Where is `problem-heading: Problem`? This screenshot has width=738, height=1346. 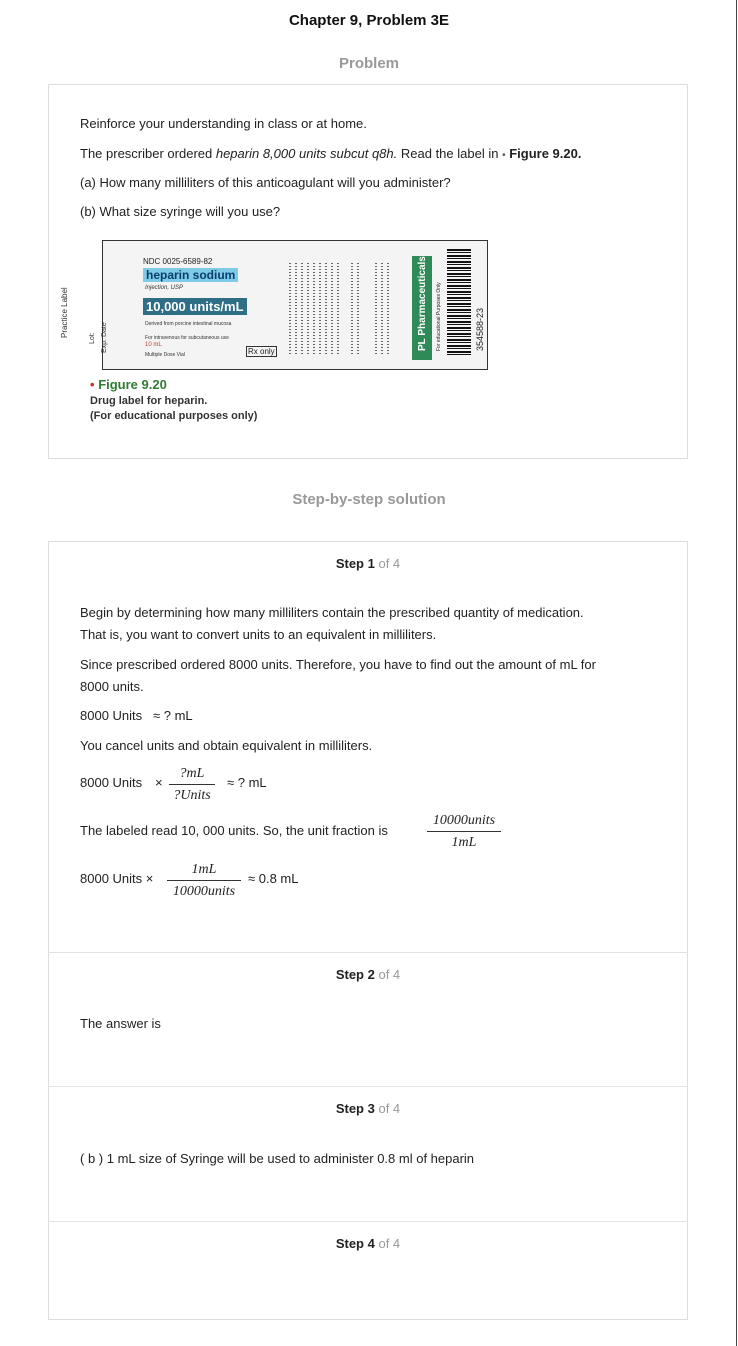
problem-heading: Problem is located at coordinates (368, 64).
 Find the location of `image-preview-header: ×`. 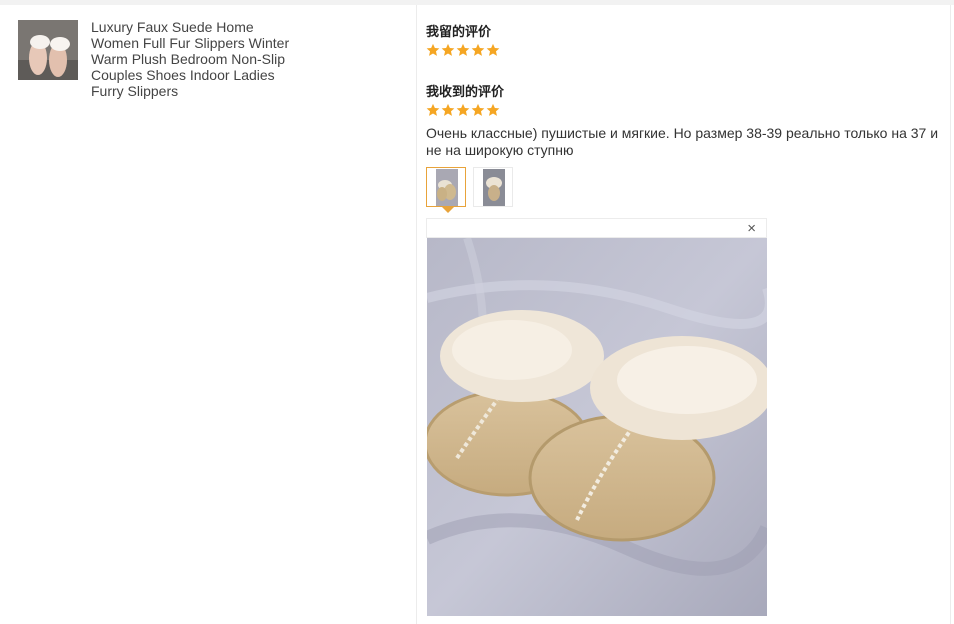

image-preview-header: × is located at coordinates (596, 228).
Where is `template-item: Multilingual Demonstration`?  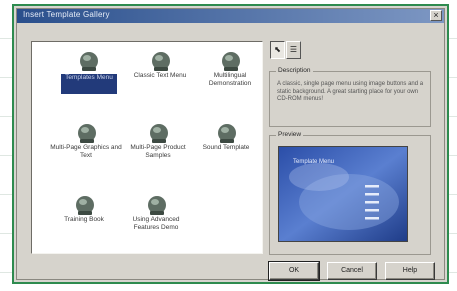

:::

Exercise prompt: Rewrite all the entries above with "screenshot" replaced by "image" and everything else unchanged, leaving the pictures out.

Task answer:
Where is `problem-heading: Problem`? This image has width=738, height=1346. 
problem-heading: Problem is located at coordinates (368, 64).
 Find the location of `image-preview-header: ×`. 

image-preview-header: × is located at coordinates (596, 228).
Where is `template-item: Multilingual Demonstration`?  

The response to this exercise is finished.